That would have been a good spoof in the April Fool’s edition. The idea is not all that far-fetched, because, as we all know, stranger things have happened around here.

Seriously, we’re kidding. Talk about a fish — or sea shell — out of water. Can you imagine the Van Wezel sitting next to the new Chase Bank, Publix and the Longboat Key Public Tennis Center? We can only imagine how such a proposal would mobilize the Keep Longboat Special forces.

Joking aside, the future fate of the Van Wezel is no joke. As the Sarasota Bayfront Planning Organization moves forward on how to redevelop the city’s 50 acres of bayfront surrounding the Van Wezel, discussion about what to do with the Van Wezel itself is increasing throughout the region.

Longboat Key residents, as well as residents of Bird, Lido, St. Armands and Lido Shores keys, should weigh in. After all, they are among the most active supporters (financially and as attendees) at Van Wezel and cultural arts functions in Sarasota.

Citizens had the opportunity this week to speak at open houses — one of them from 11:30 a.m. to 1:30 p.m. Wednesday at the Van Wezel — and to view three preliminary concepts for the site.

But as of this writing, the consensus from the Bayfront Planning Organization lines up with the results of a study the Van Wezel Foundation commissioned two years ago with AMS Planning and Research. AMS concluded a new performing arts hall is needed.
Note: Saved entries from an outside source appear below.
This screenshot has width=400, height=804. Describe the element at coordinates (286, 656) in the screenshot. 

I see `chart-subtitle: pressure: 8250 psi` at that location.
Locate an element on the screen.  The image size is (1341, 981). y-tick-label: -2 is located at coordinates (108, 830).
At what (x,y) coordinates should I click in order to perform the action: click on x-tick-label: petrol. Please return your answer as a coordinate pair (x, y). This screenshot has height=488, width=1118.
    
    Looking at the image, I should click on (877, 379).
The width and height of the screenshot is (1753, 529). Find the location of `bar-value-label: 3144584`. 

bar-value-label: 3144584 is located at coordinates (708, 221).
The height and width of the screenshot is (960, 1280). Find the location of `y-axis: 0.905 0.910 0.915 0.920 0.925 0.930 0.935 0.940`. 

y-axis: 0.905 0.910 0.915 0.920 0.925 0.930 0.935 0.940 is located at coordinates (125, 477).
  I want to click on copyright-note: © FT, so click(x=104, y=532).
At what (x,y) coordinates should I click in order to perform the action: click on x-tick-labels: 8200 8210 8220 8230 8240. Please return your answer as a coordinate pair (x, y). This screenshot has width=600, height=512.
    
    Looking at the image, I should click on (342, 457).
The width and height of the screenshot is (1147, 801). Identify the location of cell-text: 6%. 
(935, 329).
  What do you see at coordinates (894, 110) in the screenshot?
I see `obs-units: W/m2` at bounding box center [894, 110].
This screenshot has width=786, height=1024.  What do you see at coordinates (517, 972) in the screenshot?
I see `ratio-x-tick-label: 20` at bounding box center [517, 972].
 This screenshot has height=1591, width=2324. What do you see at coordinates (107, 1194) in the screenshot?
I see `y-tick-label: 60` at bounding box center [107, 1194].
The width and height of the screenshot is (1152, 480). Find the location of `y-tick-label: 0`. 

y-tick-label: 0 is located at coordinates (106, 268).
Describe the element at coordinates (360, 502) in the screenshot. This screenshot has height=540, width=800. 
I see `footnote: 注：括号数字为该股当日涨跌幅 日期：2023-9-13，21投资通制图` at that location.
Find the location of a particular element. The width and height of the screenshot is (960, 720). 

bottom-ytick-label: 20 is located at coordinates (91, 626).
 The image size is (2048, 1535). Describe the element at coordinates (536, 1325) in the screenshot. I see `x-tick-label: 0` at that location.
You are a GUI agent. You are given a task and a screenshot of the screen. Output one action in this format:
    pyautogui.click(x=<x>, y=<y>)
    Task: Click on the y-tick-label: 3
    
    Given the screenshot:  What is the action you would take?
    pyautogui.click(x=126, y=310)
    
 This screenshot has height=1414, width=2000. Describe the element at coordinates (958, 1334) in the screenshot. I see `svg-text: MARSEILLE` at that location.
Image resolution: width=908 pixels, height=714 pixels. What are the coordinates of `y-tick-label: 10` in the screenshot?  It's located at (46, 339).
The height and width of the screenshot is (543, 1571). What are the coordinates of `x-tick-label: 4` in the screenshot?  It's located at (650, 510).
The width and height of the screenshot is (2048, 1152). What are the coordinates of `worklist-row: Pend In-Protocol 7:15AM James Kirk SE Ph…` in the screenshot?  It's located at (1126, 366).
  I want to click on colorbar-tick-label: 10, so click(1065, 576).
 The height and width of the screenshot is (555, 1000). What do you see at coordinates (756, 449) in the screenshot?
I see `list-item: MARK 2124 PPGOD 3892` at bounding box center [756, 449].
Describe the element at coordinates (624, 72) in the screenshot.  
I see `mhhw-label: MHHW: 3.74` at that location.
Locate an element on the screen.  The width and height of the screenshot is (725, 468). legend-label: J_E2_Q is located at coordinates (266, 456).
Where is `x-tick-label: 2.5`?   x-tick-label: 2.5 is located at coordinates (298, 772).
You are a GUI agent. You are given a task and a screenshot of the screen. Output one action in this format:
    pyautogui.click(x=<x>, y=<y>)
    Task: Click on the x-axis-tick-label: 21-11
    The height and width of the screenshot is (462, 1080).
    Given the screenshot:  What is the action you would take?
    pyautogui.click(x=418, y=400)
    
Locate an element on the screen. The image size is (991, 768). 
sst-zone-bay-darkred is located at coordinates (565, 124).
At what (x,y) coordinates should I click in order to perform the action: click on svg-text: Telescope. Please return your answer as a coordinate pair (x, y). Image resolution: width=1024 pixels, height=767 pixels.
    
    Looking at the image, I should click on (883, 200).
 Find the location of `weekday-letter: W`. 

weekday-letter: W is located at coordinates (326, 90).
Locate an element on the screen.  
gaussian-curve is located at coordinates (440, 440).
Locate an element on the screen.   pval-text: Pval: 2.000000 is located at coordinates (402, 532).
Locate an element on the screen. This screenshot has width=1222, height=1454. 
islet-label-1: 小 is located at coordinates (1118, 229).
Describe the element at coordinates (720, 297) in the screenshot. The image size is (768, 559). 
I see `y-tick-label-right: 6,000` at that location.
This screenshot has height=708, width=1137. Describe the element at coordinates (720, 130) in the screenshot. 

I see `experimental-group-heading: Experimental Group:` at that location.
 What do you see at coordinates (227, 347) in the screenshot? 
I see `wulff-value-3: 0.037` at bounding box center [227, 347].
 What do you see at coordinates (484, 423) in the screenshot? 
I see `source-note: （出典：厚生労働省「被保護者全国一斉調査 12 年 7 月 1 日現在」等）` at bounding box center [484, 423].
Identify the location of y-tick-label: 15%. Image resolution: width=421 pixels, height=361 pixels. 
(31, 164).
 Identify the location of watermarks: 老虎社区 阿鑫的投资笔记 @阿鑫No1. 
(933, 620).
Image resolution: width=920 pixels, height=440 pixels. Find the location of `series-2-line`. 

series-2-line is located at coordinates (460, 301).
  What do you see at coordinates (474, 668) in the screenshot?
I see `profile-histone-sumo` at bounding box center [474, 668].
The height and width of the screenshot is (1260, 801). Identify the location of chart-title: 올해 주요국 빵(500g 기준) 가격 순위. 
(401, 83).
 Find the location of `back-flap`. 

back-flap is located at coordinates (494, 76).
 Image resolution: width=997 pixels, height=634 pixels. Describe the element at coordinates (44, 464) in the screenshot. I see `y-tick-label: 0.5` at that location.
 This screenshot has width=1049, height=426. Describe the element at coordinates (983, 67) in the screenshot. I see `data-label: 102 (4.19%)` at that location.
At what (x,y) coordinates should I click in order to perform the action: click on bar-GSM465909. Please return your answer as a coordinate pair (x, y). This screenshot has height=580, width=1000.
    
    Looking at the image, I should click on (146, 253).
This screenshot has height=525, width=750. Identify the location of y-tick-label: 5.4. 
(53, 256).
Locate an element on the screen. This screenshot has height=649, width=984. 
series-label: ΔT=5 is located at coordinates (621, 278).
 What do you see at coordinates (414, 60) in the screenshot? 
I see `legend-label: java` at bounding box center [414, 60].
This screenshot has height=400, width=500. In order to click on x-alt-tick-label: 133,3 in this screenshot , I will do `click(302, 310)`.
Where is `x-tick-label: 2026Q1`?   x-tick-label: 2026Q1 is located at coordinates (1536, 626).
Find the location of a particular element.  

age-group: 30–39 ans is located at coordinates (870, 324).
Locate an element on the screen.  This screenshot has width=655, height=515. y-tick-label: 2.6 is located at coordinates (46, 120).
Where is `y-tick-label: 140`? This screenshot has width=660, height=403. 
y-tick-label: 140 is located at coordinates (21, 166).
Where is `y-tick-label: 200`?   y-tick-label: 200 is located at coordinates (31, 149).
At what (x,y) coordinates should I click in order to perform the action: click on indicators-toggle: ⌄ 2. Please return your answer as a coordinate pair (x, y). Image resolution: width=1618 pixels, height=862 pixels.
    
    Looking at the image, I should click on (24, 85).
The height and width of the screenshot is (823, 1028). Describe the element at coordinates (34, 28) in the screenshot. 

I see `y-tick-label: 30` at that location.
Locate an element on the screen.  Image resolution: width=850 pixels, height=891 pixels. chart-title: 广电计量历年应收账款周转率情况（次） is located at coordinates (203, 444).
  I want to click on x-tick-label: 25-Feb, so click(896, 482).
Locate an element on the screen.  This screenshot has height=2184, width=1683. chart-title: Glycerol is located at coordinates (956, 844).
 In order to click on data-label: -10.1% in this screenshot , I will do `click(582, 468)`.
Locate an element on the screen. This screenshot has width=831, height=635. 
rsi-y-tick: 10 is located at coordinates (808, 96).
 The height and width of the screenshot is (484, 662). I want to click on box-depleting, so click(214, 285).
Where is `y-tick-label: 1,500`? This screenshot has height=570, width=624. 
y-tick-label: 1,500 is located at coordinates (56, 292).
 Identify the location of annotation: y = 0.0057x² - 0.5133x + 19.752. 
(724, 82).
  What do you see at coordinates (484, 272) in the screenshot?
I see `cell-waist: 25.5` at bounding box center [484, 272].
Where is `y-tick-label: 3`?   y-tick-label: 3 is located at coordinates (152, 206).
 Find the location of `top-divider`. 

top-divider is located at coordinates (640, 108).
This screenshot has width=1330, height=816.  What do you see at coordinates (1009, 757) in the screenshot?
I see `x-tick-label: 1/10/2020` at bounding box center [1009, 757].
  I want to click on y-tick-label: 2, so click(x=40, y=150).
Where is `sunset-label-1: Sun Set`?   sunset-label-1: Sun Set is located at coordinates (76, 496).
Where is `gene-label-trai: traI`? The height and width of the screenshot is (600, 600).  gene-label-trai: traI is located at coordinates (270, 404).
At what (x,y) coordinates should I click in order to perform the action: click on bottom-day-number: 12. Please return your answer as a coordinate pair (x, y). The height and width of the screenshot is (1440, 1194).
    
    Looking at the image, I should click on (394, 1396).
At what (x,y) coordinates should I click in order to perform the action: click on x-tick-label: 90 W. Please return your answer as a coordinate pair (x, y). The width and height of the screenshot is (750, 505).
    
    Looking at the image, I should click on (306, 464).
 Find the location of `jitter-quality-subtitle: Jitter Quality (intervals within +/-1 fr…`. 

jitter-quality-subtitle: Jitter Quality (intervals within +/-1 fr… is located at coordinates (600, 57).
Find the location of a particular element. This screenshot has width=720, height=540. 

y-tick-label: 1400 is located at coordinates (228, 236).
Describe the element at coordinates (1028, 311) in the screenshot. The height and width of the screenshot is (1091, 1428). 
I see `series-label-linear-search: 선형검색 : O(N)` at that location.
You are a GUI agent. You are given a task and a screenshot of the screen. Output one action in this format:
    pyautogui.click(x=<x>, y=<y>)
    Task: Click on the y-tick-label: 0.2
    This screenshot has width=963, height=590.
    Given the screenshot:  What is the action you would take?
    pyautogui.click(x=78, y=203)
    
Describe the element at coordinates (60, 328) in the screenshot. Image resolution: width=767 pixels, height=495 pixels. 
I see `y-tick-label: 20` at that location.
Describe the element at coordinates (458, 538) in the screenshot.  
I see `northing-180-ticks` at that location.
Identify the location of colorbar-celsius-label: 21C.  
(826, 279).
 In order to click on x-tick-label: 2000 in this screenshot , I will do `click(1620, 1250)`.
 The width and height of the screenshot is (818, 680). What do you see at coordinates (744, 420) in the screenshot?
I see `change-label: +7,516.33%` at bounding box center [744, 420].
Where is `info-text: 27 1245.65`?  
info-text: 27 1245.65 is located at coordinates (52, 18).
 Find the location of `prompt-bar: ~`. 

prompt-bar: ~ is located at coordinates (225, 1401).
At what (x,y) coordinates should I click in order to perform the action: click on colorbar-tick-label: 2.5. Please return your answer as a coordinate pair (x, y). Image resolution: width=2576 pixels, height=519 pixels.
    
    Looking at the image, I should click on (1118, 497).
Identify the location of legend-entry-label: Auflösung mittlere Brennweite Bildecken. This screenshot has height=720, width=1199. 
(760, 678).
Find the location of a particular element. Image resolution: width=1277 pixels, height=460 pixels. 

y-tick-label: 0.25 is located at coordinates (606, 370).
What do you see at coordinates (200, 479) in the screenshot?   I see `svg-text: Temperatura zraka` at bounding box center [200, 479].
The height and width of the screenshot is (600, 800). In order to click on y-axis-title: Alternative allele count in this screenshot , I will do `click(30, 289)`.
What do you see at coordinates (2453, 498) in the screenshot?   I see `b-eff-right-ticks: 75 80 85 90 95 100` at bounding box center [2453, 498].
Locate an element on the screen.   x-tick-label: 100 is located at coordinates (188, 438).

The existing Van Wezel is obsolete. 

In other words, it would be economically senseless to pour millions more into the structure to try to keep it functional as the city’s premier performing arts hall. What’s more, because it sits in the flood plain, federal laws also would limit how much could be reinvested, rendering prospects for keeping it operational dead.

But now what? The ultimate decision for razing the hall rests with the Sarasota City Commission. You can expect a re-run of movies we’ve all seen before when the City Commission faces the vote to raze. The sentimental preservationists will wage a vociferous and emotional campaign, drowning out the voices of reality and common sense. The commissioners will choke and delay, scratching and clawing to find a way at least to keep parts of the iconic building in tact.

Bill Waddill, managing director of the Sarasota Bayfront Planning Organization, told the Sarasota Observer last week: “The building either gets removed and honored, or repurposed somehow.” A few other alternatives have surfaced as well: The commission could require the Van Wezel’s clam shell shape be incorporated into the design of a new amphitheater, or, it could mandate the use of the distinct purple hue in a new bayfront facility.

It would be nice to figure out how to preserve the old purple shell. But when we think of how the city managed the old (and iconic) Selby Library on the bayfront (it was the GWiz science center), it is difficult to have confidence the city could manage a shuttered performing arts hall without it becoming a financial albatross.

If the citizens of Sarasota think a new performing arts hall should be a landmark of the redeveloped Bayfront, it’s difficult to imagine there being room to accommodate both. Indeed, the three concepts presented this week included a new performing arts hall with no Van Wezel still on site.

It appears overwhelmingly inevitable — the Van Wezel is fast approaching its demise. But who knows, there are a lot of smart people in this region. Perhaps someone has a creative, sensible idea that can save some of the old icon. To be sure, the Bayfront Planning Organization would like to hear.